**** Input records

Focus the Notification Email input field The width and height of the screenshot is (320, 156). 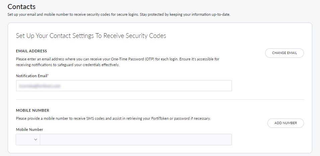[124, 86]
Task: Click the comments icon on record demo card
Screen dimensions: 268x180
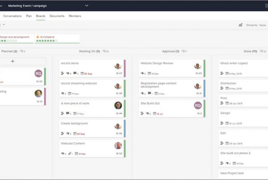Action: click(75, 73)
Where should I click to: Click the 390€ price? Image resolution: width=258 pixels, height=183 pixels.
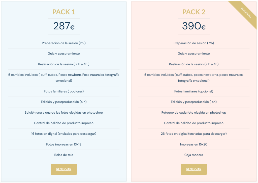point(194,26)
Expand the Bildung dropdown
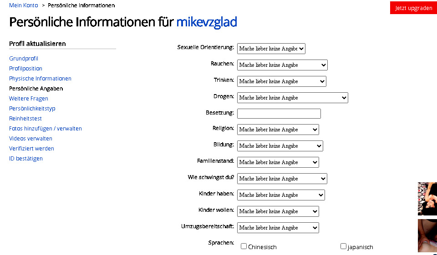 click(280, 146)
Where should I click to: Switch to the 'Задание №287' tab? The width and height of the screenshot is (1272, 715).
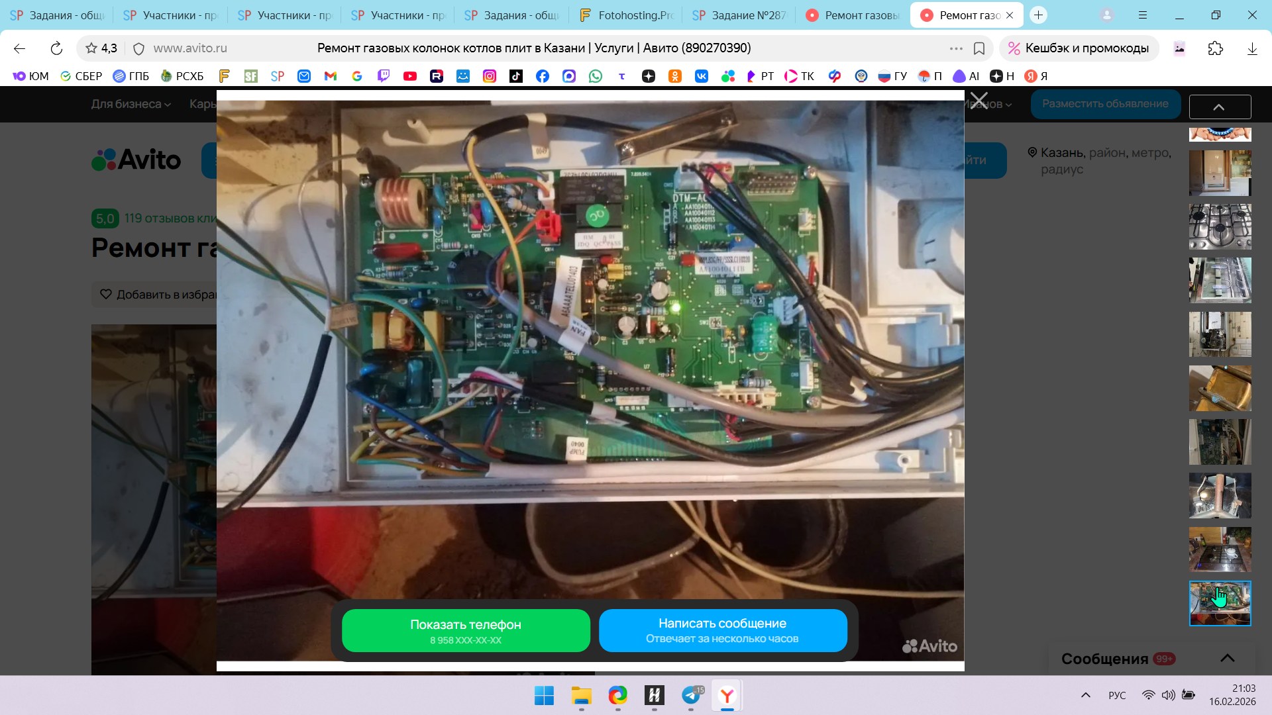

********
**** Input records

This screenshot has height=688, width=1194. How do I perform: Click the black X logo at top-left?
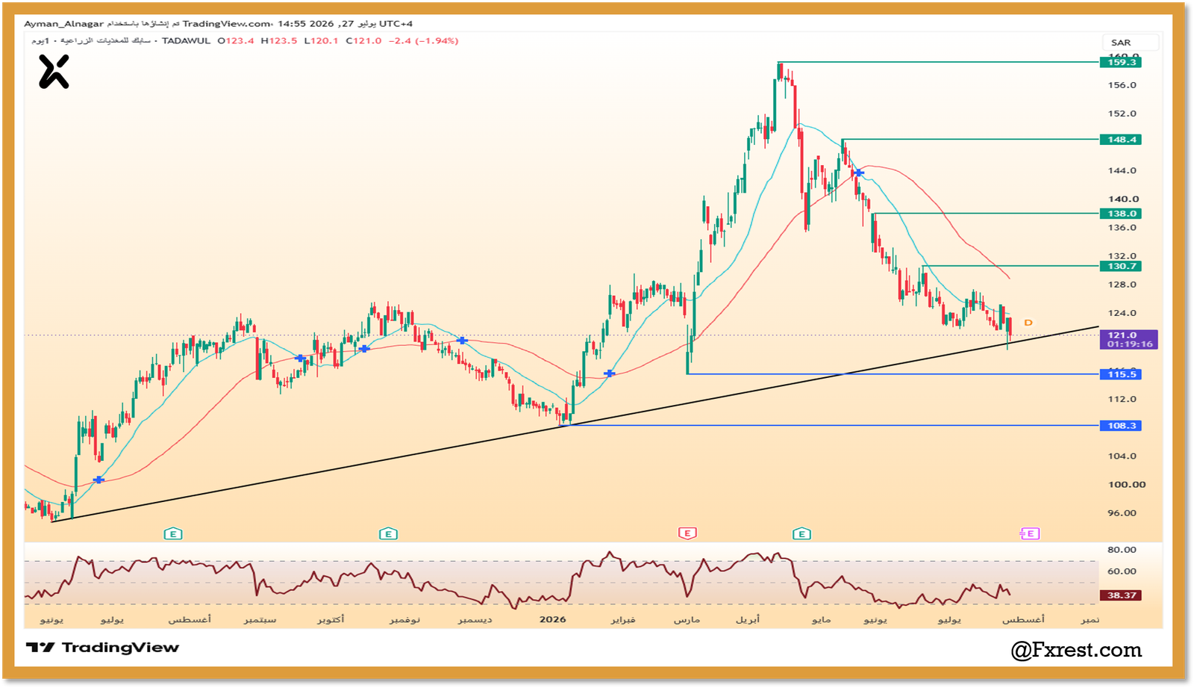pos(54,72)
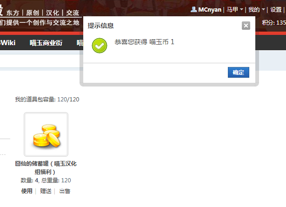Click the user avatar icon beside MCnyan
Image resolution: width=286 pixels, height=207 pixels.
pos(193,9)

********
**** Input records

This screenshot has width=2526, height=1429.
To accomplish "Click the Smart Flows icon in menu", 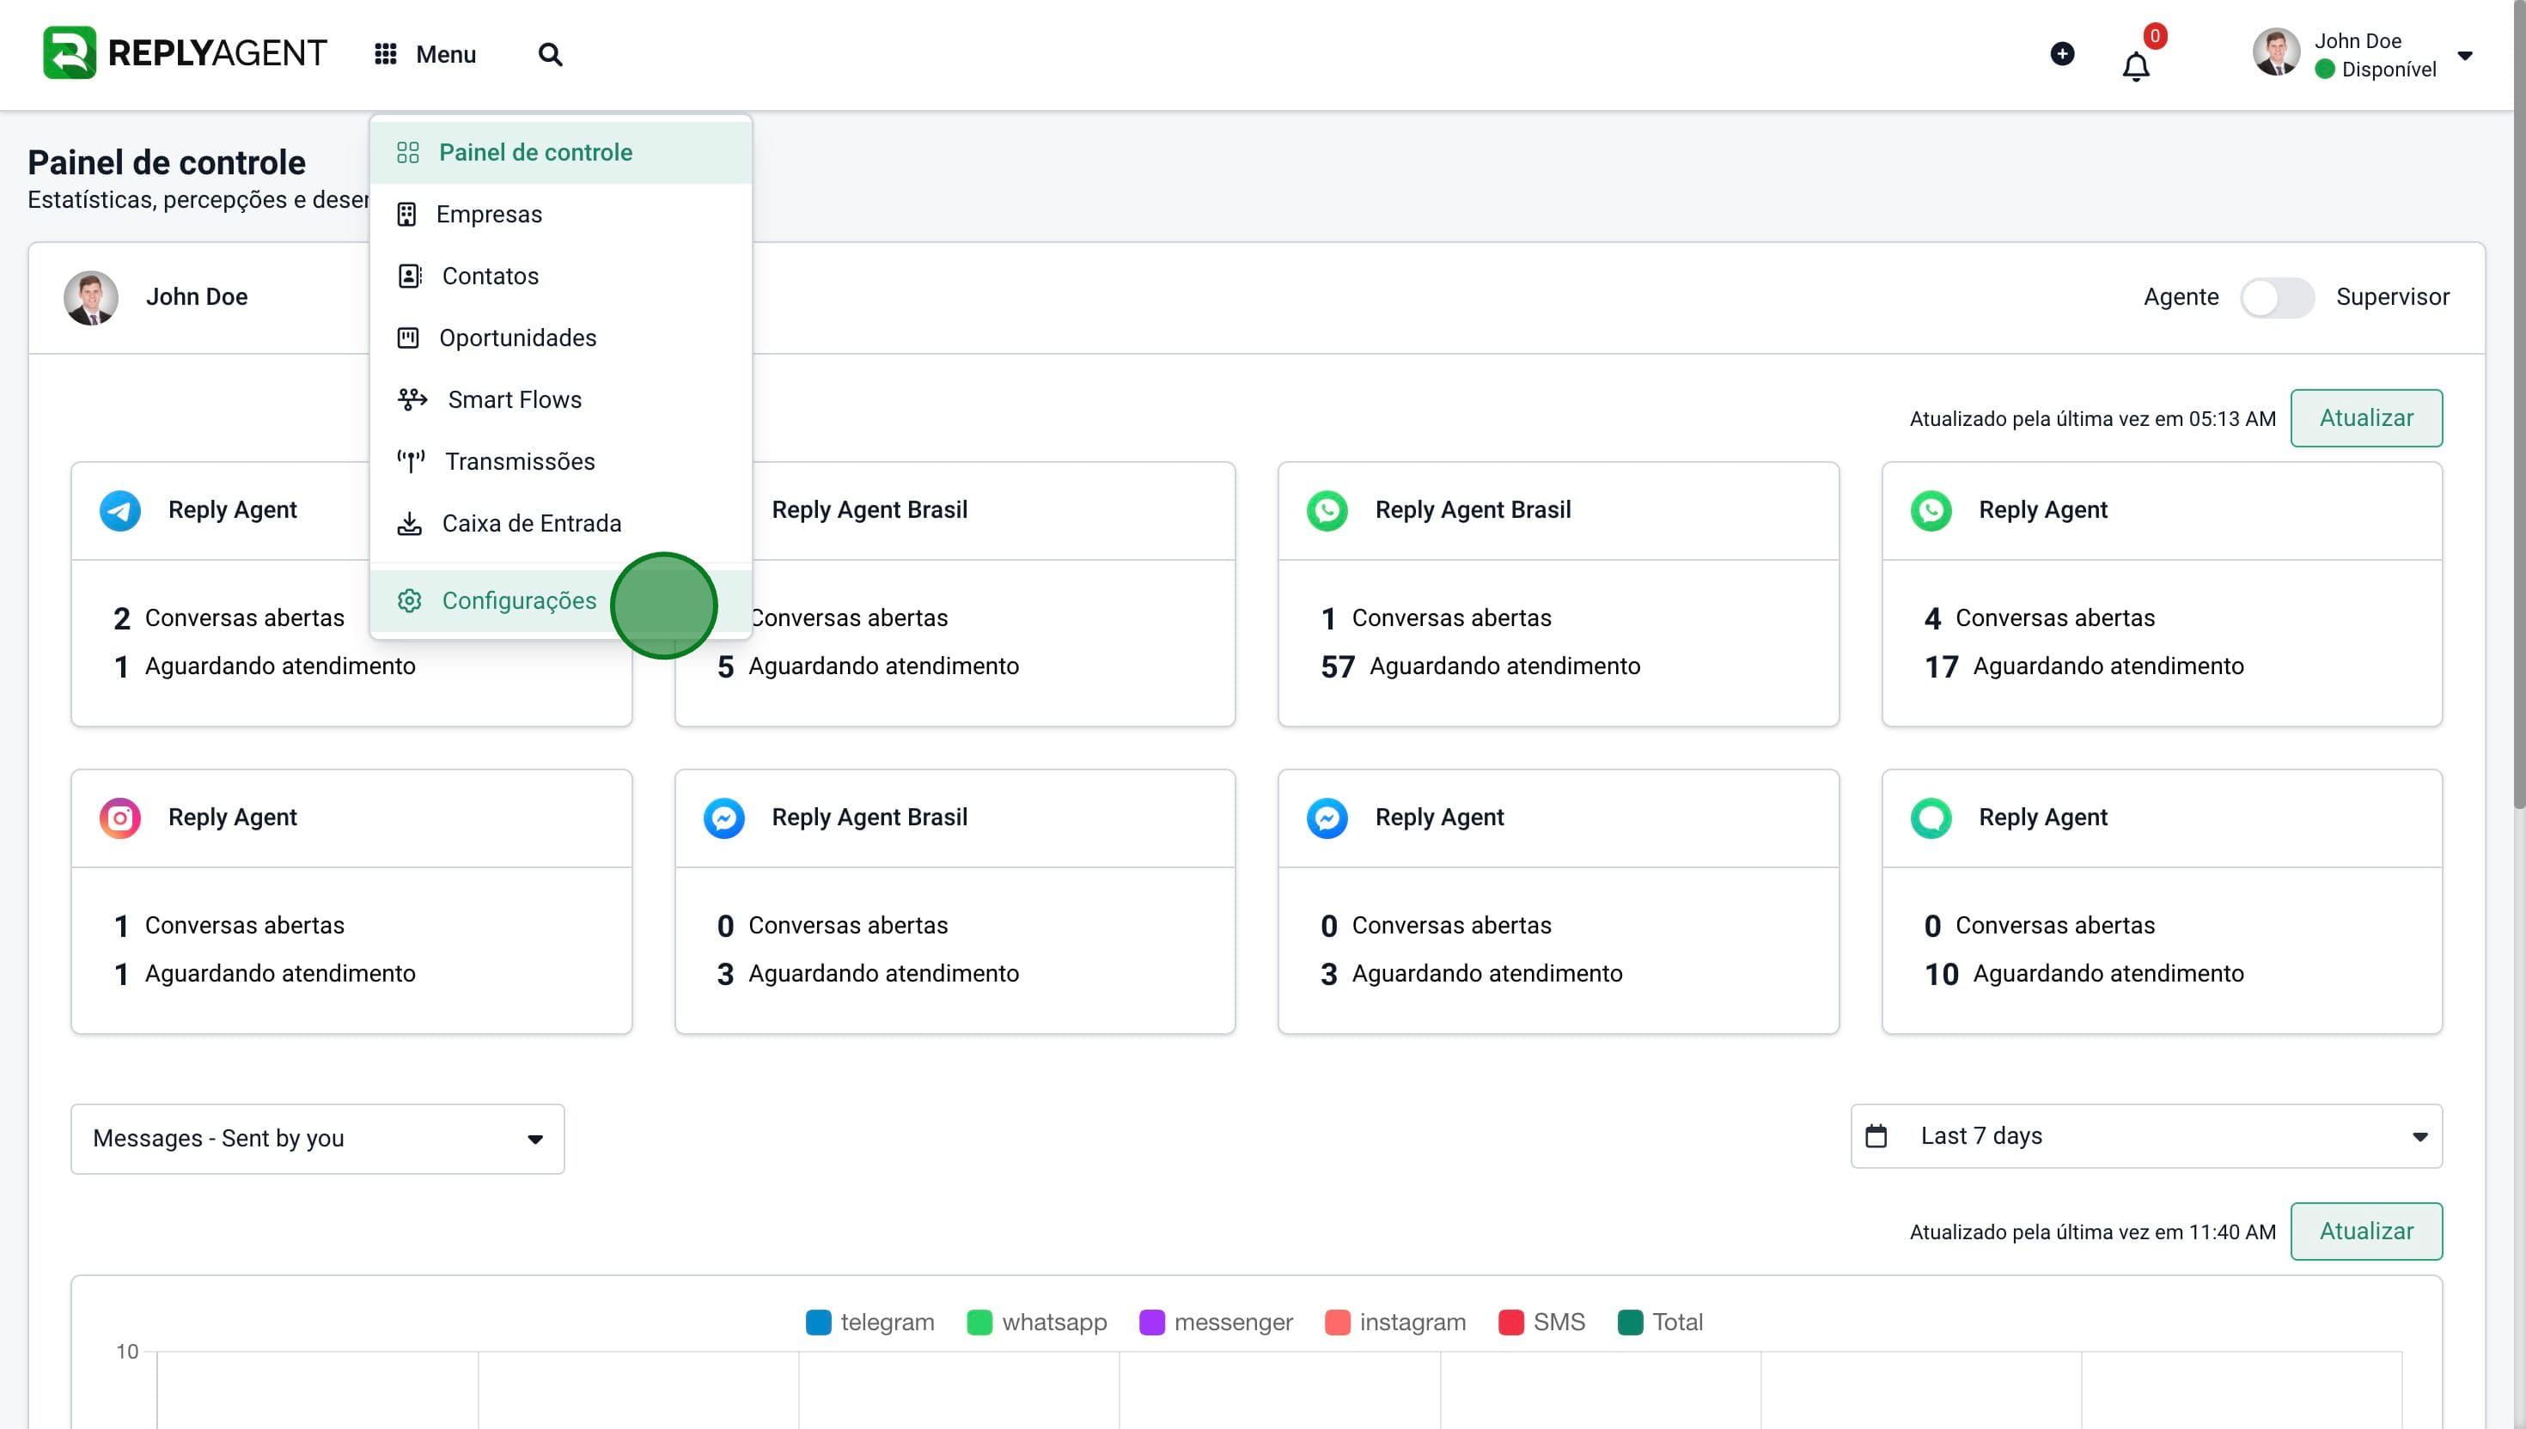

********

Description of the task: Render the stretch of lines from the one containing "Where should I click to: Click" through the one containing "Where should I click to: Switch" as a JSON list of strings, one string per line, leaving out blank lines and pictures.

Task result:
[
  "Where should I click to: Click the 390€ price? Image resolution: width=258 pixels, height=183 pixels.",
  "point(194,26)",
  "Expand the Bildung dropdown",
  " click(280, 146)",
  "Where should I click to: Switch to the 'Задание №287' tab? The width and height of the screenshot is (1272, 715)."
]